March 1, 2013 § 12 Comments

Since I received an update from your parents, it is a relief to know they will continue to contact me, at least for now. I do hold out hope that someday we become closer, although I don’t blame them for not wanting to be friends with me. It’s not what they signed up for, regardless of what I want. It wouldn’t surprise me either if they think I am inferior to them. I thought the same thing. I was choosing people who lived lives I craved, important and recognized people, not the boring or the ordinary. Not only did I think I wasn’t good enough, I thought I wasn’t classy enough, as if by having a baby at 23 (sooo young) I would suddenly be that aging party girl yelling at my kid in Walmart, wearing a belly shirt and pajamas. Oh, well, mea culpa.
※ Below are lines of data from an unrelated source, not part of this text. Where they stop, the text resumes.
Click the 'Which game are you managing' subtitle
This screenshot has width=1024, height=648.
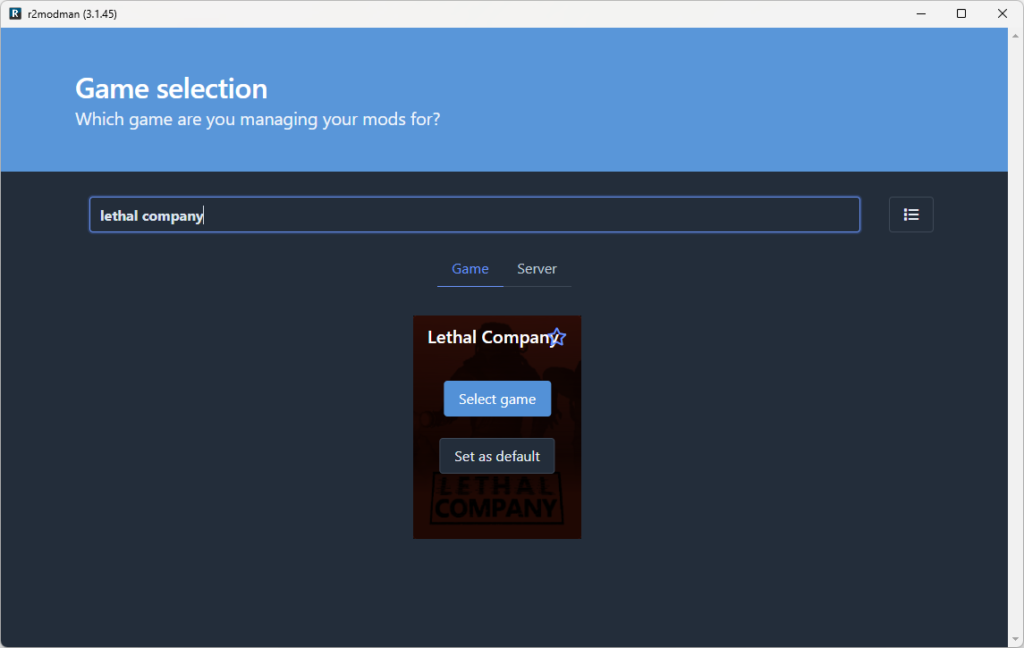coord(257,120)
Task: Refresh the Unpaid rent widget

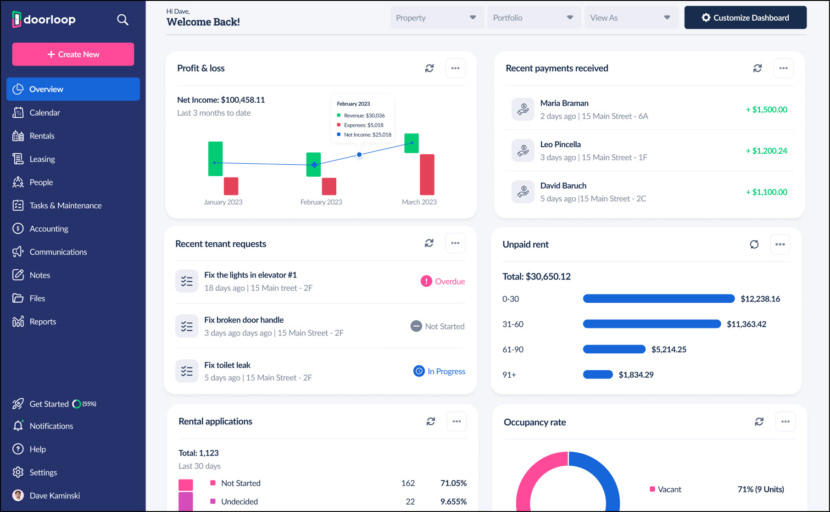Action: [x=754, y=244]
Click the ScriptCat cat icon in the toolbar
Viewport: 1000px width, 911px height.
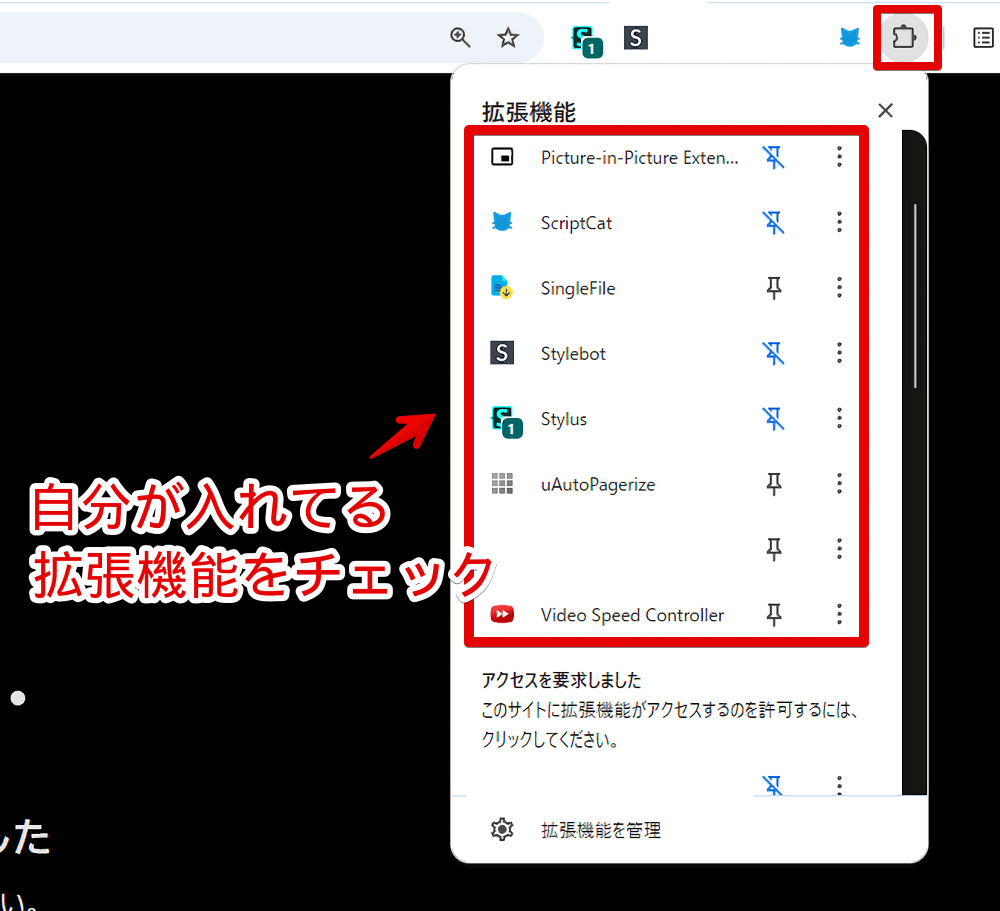pos(849,37)
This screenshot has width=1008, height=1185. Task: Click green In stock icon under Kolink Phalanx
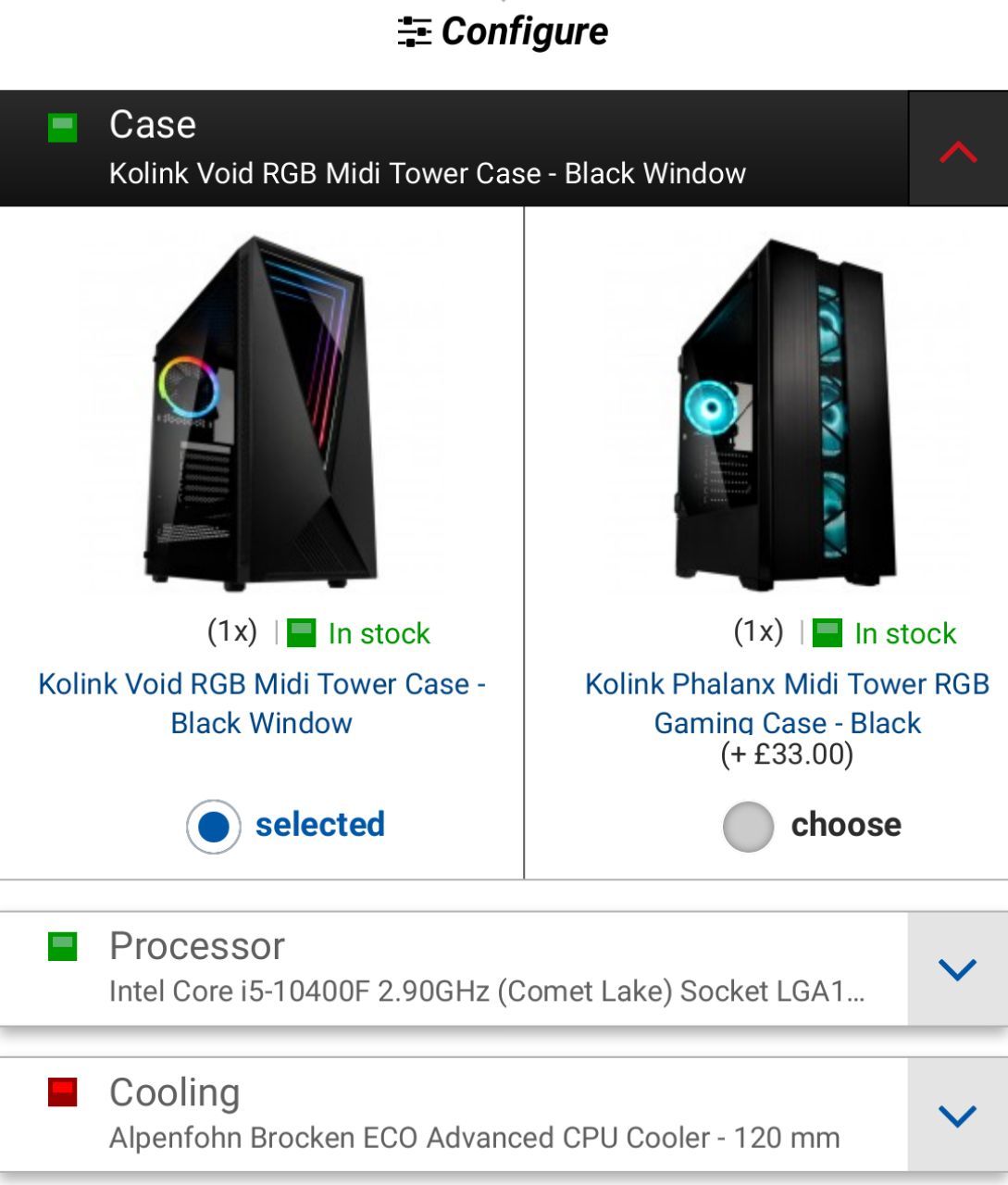coord(828,633)
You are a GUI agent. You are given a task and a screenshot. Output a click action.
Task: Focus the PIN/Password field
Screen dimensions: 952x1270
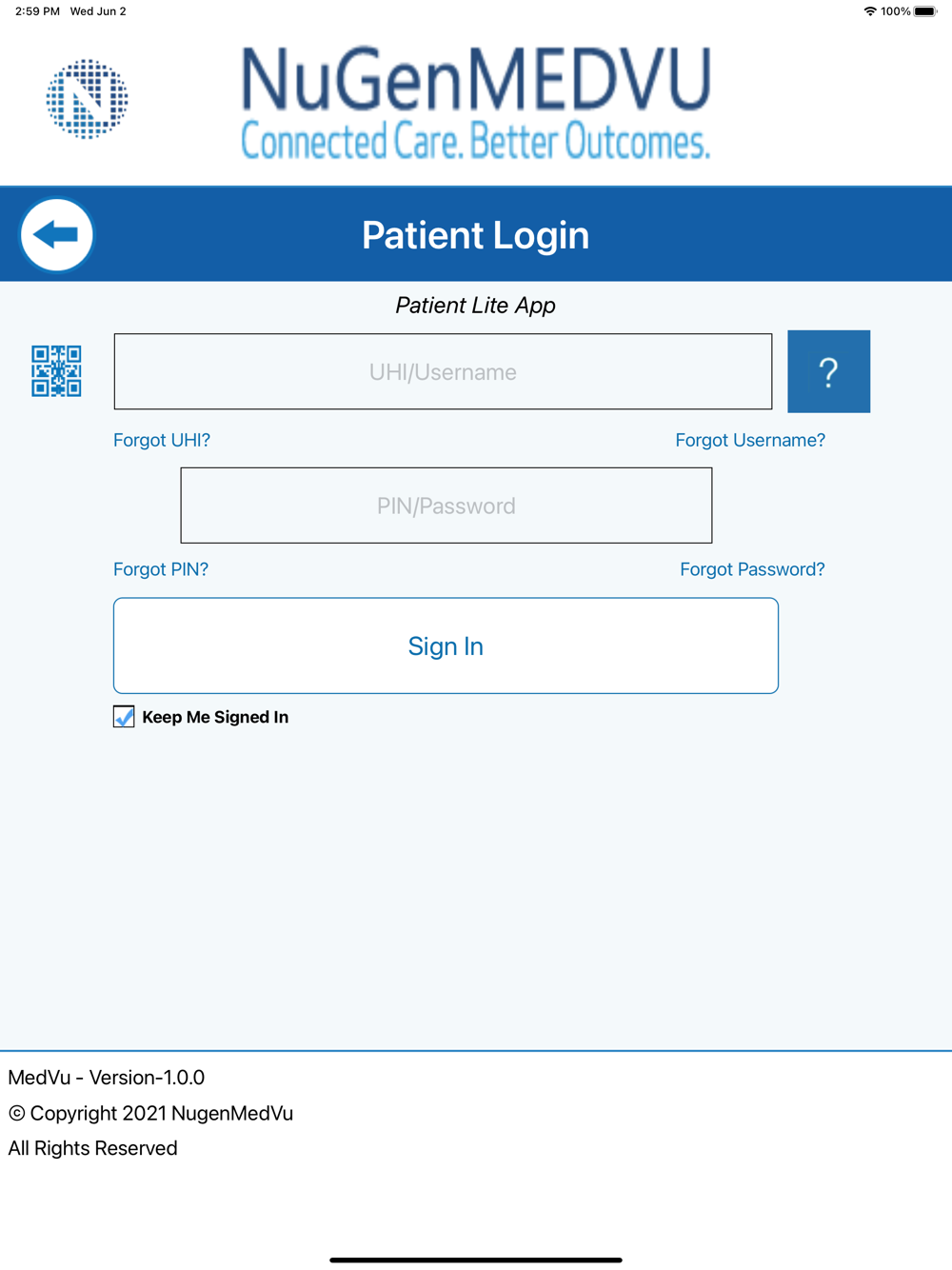(446, 506)
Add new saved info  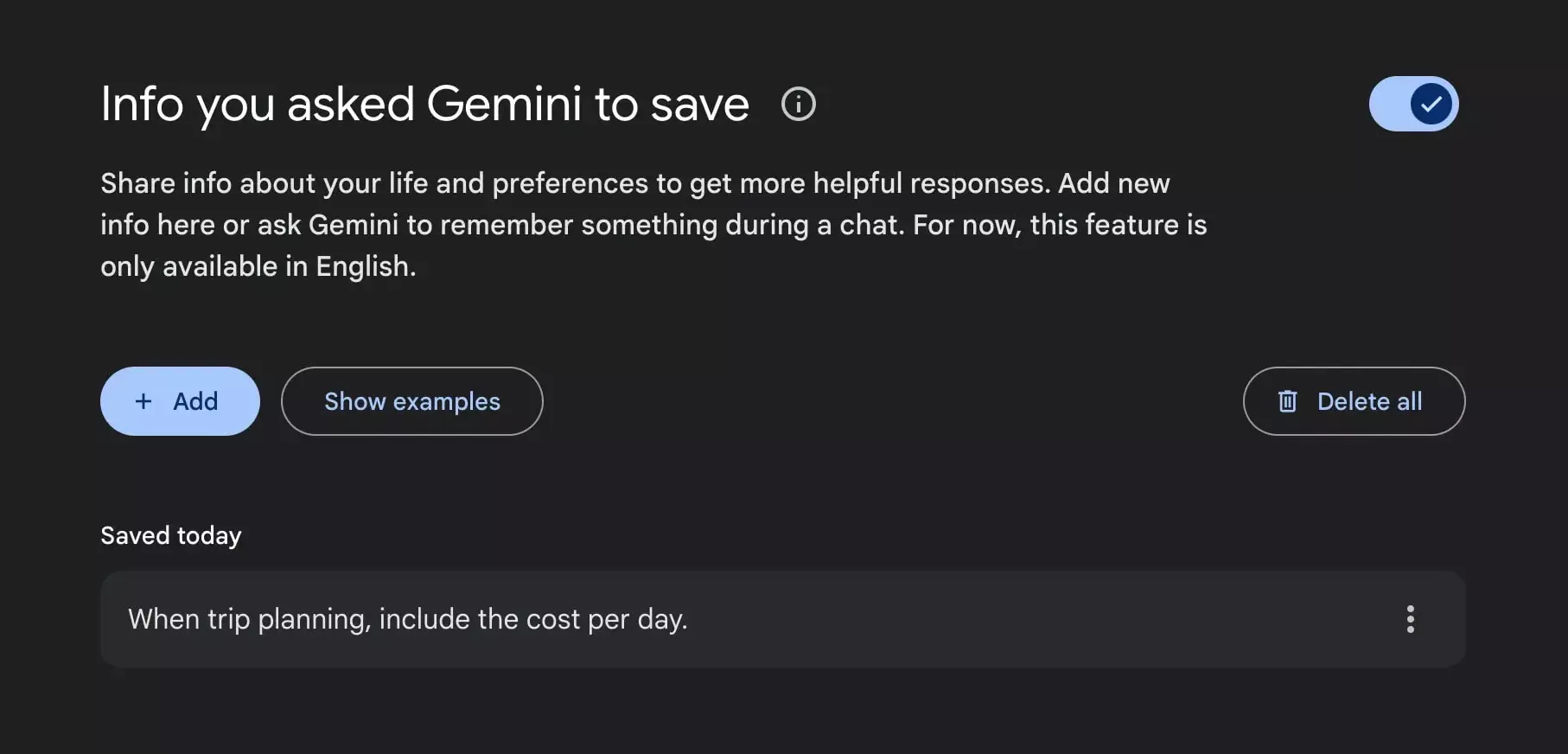tap(180, 401)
I wasn’t a classless person before, but I am now, and that’s one thing that has me lying awake on so many nights. Now that I’m someone who had a baby and just gave it away like it was nothing, like I am nothing. That’s the way I see myself and no amount of feel-good adoption bullshit could change that. I realized after I lost you that I’ve been doing nothing but wasting my twenties. I’m not as bad as some in my generation, but there’s so many others who have real jobs, have real families, and have made something of themselves.  Already! I nervously want to hasten along life, to propel myself into real adulthood, if only so that I never again find myself in a desperate situation. But I don’t know how to.

I’ve talked about myself a little bit on here before (this post), and the big reason for doing so was to clarify: I’m not promiscuous, lazy, an idiot, or a substance abuser (except for marijuana, and if you count that as substance abuse, you’ve got some learning to do). I’m responsible. I live a quiet life, pay my rent on time, and no one has to take care of me. But I’ve fucked up a lot too. I’m not as far along in college as I should be. I’ve wasted too much energy in the past on my boyfriend, my thankless jobs, and my since conquered eating disorder. I have bad credit. I am poor and I do shop at Walmart, although I usually make my trips after work when I’m dressed in blazer, pencil skirt, and heels…NOT pajamas, for crying out loud. All of my work experience is in retail, and I have zero prospects for earning a decent income. My parents help me out with money.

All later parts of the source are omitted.